2023-01-23, 03:50 | #1 |
Dec 2022
5×43 Posts |
LL pseudoprimes?
The Lucas-Lehmer test, with the standard starting value 4, can only work for numbers that are 7 mod 24 (from properties of Lucas sequences), a form possessed by all odd-exponent Mersennes. We can think of it, then, in the reverse fashion, by saying that any composite 7 mod 24 that divides the corresponding term of the Lucas sequence, as a pseudoprime to the test. Then the LL test says that no such pseudoprime is 2^n-1, and the LLR extension (which gave me the idea) that none is k*2^n-1 for k < 2^n. In fact, one can show it must be somewhat higher than that, but I've forgotten the details (which I didn't write down). Stringent requirements almost make one doubt that there could be any, but every test has some, and the analogue for the ordinary Lucas numbers has all the Fibonacci pseudoprimes that are 3 mod 4 (appears to be half of them).

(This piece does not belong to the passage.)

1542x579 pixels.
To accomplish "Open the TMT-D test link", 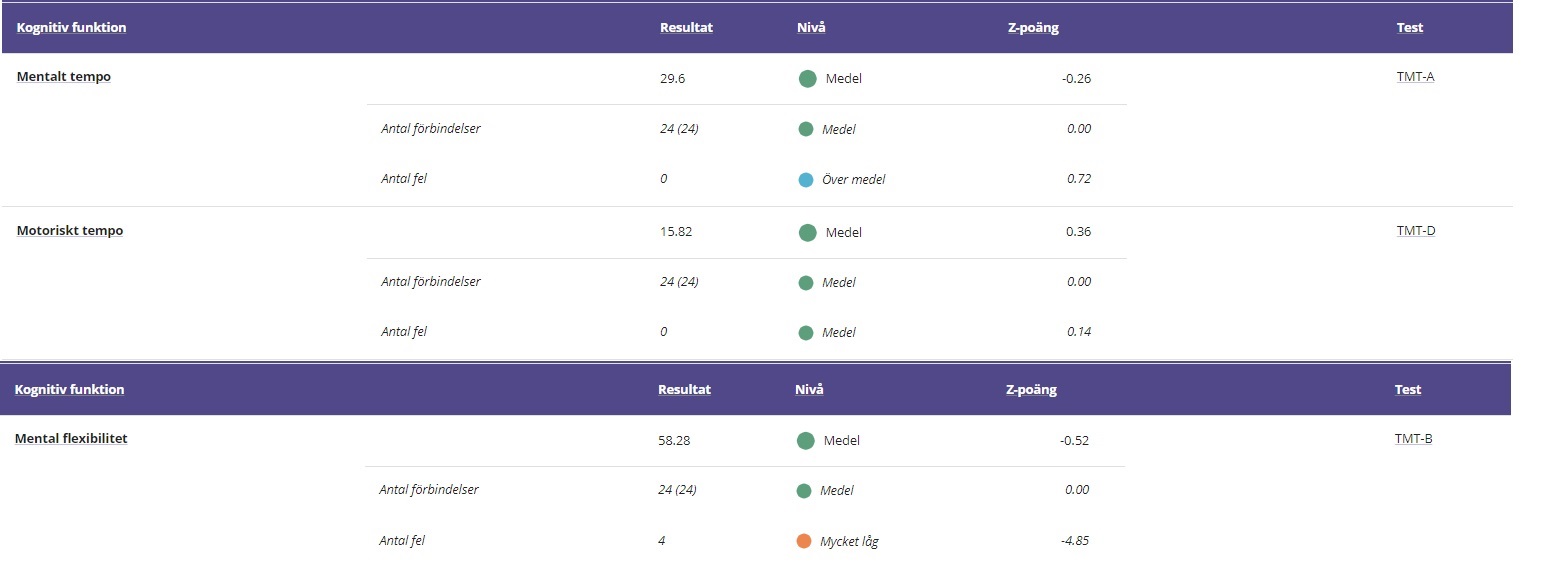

So any pseudoprime can be defined best as a composite number 7 mod 24 dividing the (n+1)/8'th term of A011943 or its double which is V(14,1) (the numbers in the LL test are the powers of two in that sequence). I was writing a program to search for such pseudoprimes to 2^32; it is not complete and I am sorry to say that defending myself from attacks on this forum seems to have for the present robbed me of the energy to complete it, though I think I have figured out how. So I am posting now to see if anyone else has had any interest in the idea or knows of any such pseudoprime. |
2023-01-23, 12:07 | #2 |
Dec 2022
5·43 Posts |
I did write that last part to get it working and the program, which verified itself by correctly getting zero residues for every prime 7 mod 24, obtained 60 composite pseudoprimes to 2^32. The smallest is over a million; only two have more than 2 prime factors and those, 31*223*607 and 31*607*1567, both divide the 28th term.